Pfizer (NYSE: PFE) and BioNTech (NASDAQ: BNTX) were the first drugmakers to announce interim efficacy results from a late-stage study of their coronavirus vaccine candidate. Moderna (NASDAQ:MRNA) had its turn last week. And -- like Pfizer and BioNTech -- the company had some very good news. In this Motley Fool Live video recorded on Nov. 16, 2020, Healthcare and Cannabis Bureau Chief Corinne Cardina talks with Fool.com writer Keith Speights about the big story from Moderna's exciting update.

Corinne Cardina: Turning now, we have Keith Speights coming on. A longtime Fool.com writer. Fools, we're going to talk about the exciting news that we got today from Moderna.

Before we do that, I do want to remind everyone that we are using a question-and-answer service called Slido. So open that up on your browser. There's also an app. The code is "MFlive". We are hoping to get to some of your questions at the end of this 30 minutes. Please throw those in there, and we will just go ahead and start by having Keith share the headline today. Keith, what did we learn from Moderna this morning?

Keith Speights: Hi, Corinne. It's a little like deja vu. It was just a week ago we were talking about Pfizer and BioNTech. Great news with their interim efficacy for their COVID-19 vaccine candidate. Today, we're talking about Moderna, and again, it's great news.

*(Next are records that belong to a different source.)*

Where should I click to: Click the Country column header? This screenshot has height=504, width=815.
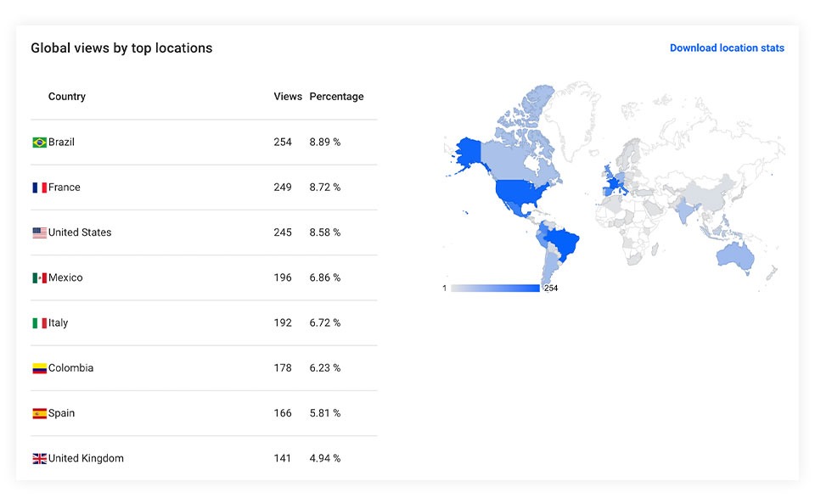pos(67,97)
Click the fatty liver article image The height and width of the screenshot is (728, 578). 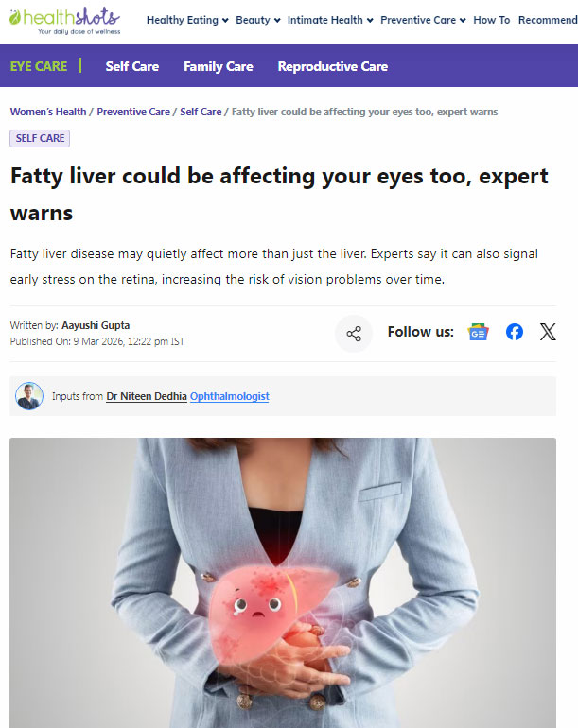click(283, 582)
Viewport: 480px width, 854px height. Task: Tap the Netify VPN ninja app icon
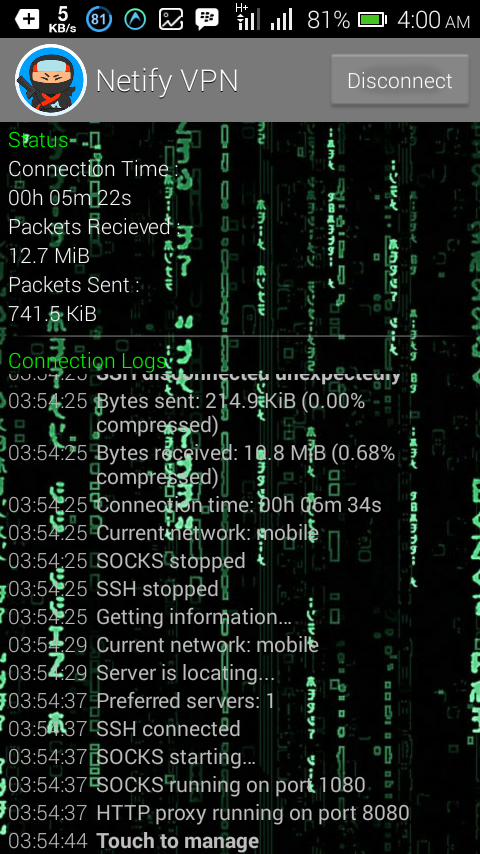[x=51, y=80]
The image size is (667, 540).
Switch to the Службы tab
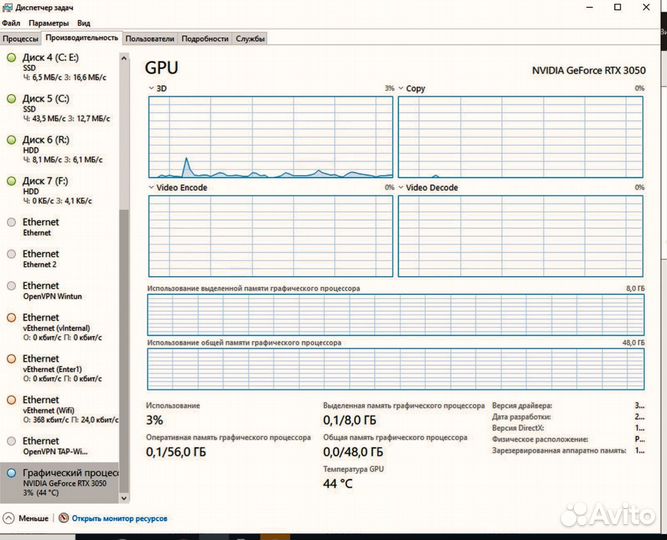[x=250, y=38]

Moderna this morning announced their interim efficacy results, and they announced a 94.5 percent vaccine efficacy, which is outstanding. Let's see. Corinne, I think they had maybe a 100 or 95 cases in this interim analysis, 90 of those were in the placebo group and five were in the group that received Moderna's vaccine candidate. And so really only five people who took the vaccine experienced a case of COVID-19 whereas 90 people in the placebo group experienced COVID-19. So that's a very good interim result.

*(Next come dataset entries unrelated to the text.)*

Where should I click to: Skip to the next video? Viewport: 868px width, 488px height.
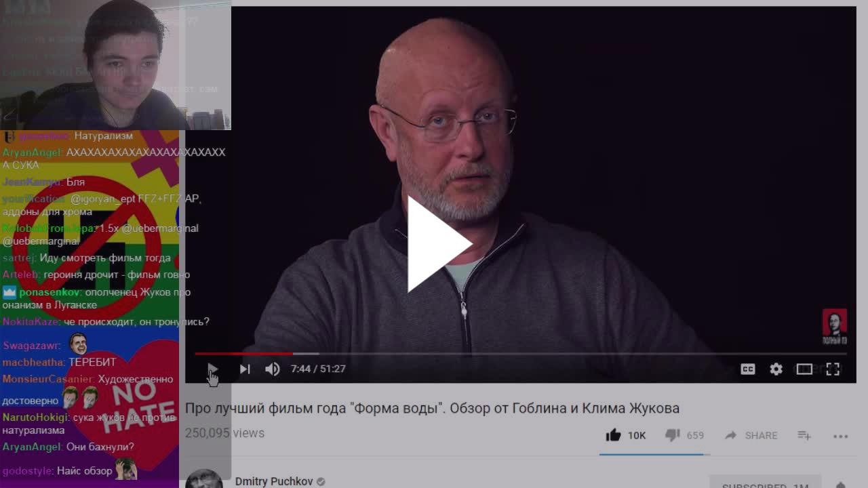[x=245, y=369]
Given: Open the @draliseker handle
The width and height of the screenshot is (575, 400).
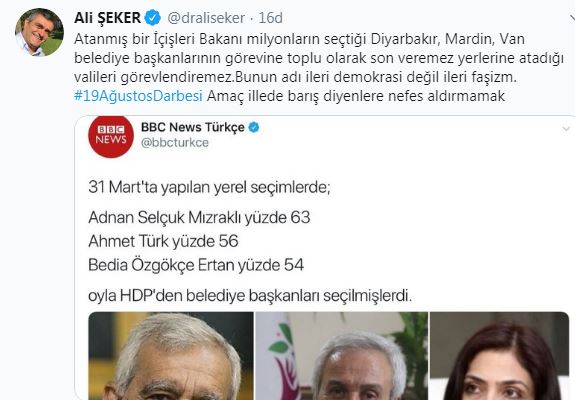Looking at the screenshot, I should tap(206, 18).
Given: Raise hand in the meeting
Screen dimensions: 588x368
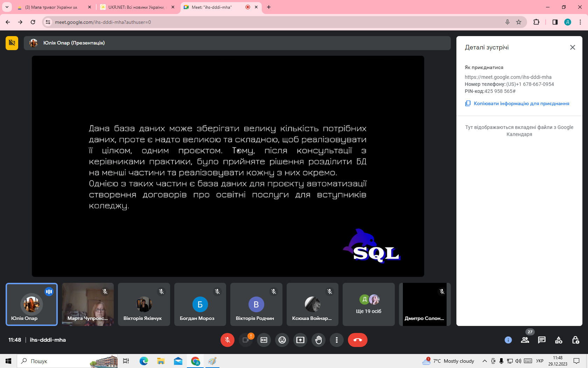Looking at the screenshot, I should coord(318,340).
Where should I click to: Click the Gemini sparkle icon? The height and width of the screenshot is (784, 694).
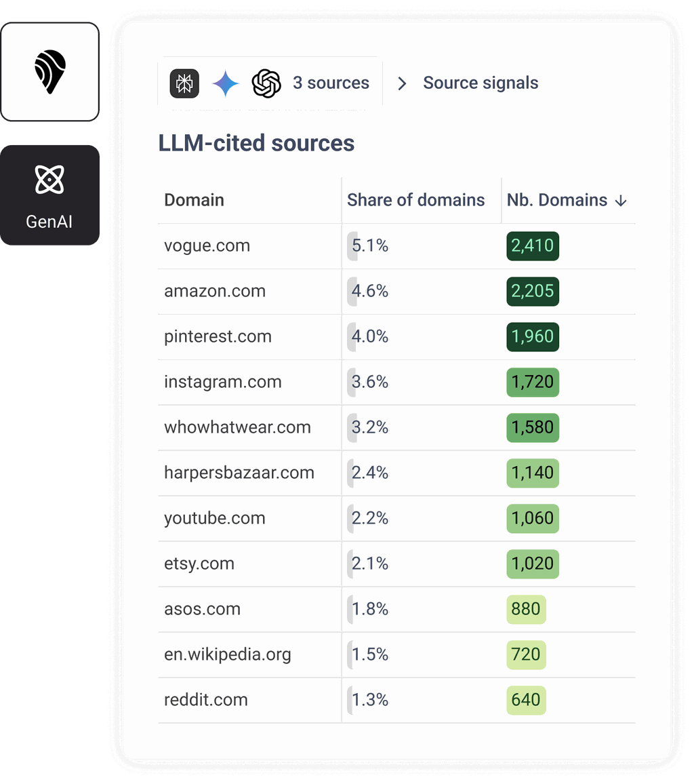[226, 83]
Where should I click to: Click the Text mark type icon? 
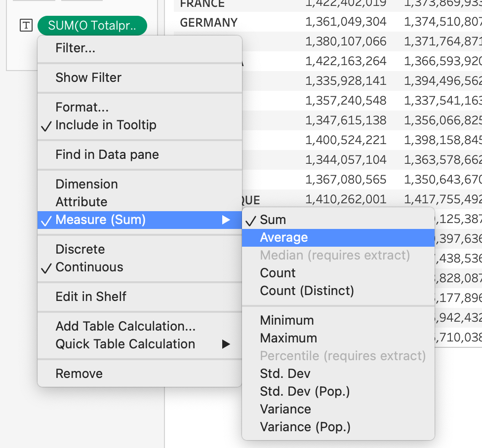(x=25, y=26)
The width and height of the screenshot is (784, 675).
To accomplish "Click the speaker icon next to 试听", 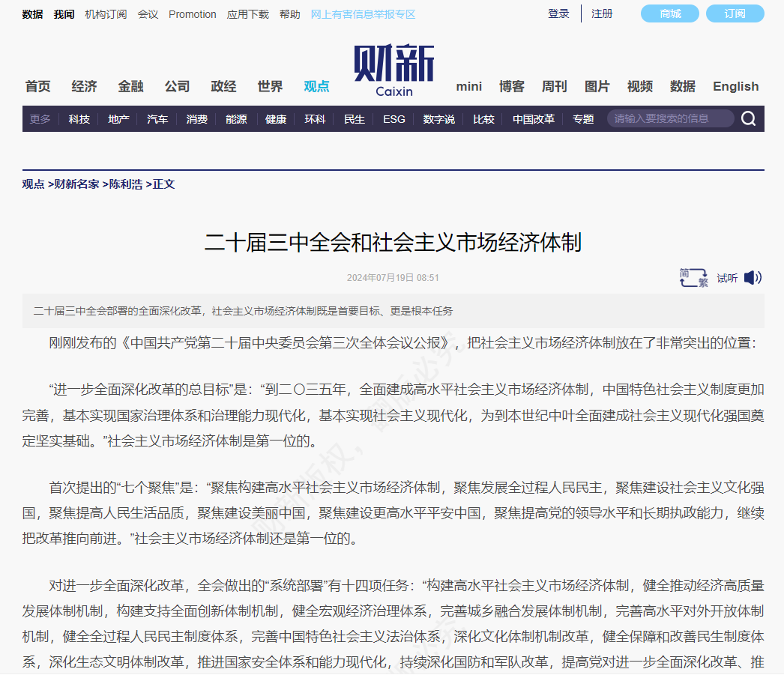I will 751,277.
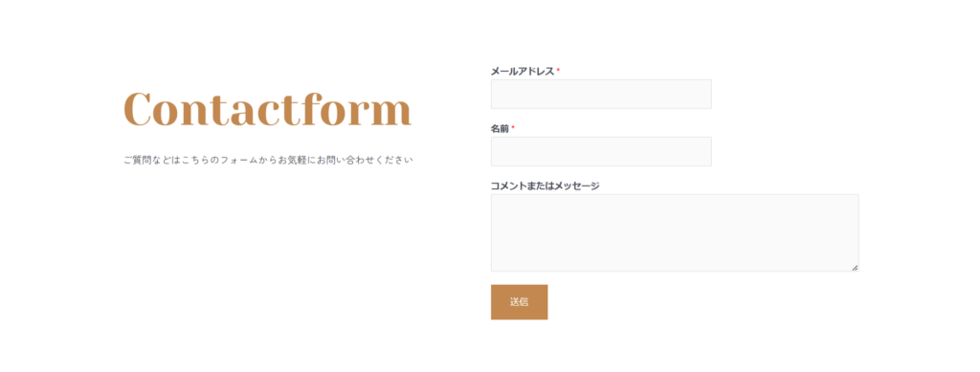This screenshot has height=372, width=980.
Task: Click the letter C in Contactform title
Action: click(x=139, y=110)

Corinne Cardina: Absolutely, and just for clarity, this is not one of those trials where folks are exposed to the coronavirus intentionally, they go about their daily lives as usual?

Keith Speights: Exactly. At least, so far, and I actually don't anticipate we will have any of those challenge studies where humans are intentionally exposed to the coronavirus. There's just really no need for it.

But yes, that's what happened. They had thousands of people enrolled in the study. After receiving either placebo or the actual vaccine, then they wait and see who is going to be infected or not. And when they hit a certain threshold, then the independent data monitoring board that oversees the study does an interim analysis, turns that data over to the company, in this case, Moderna. We heard those results this morning.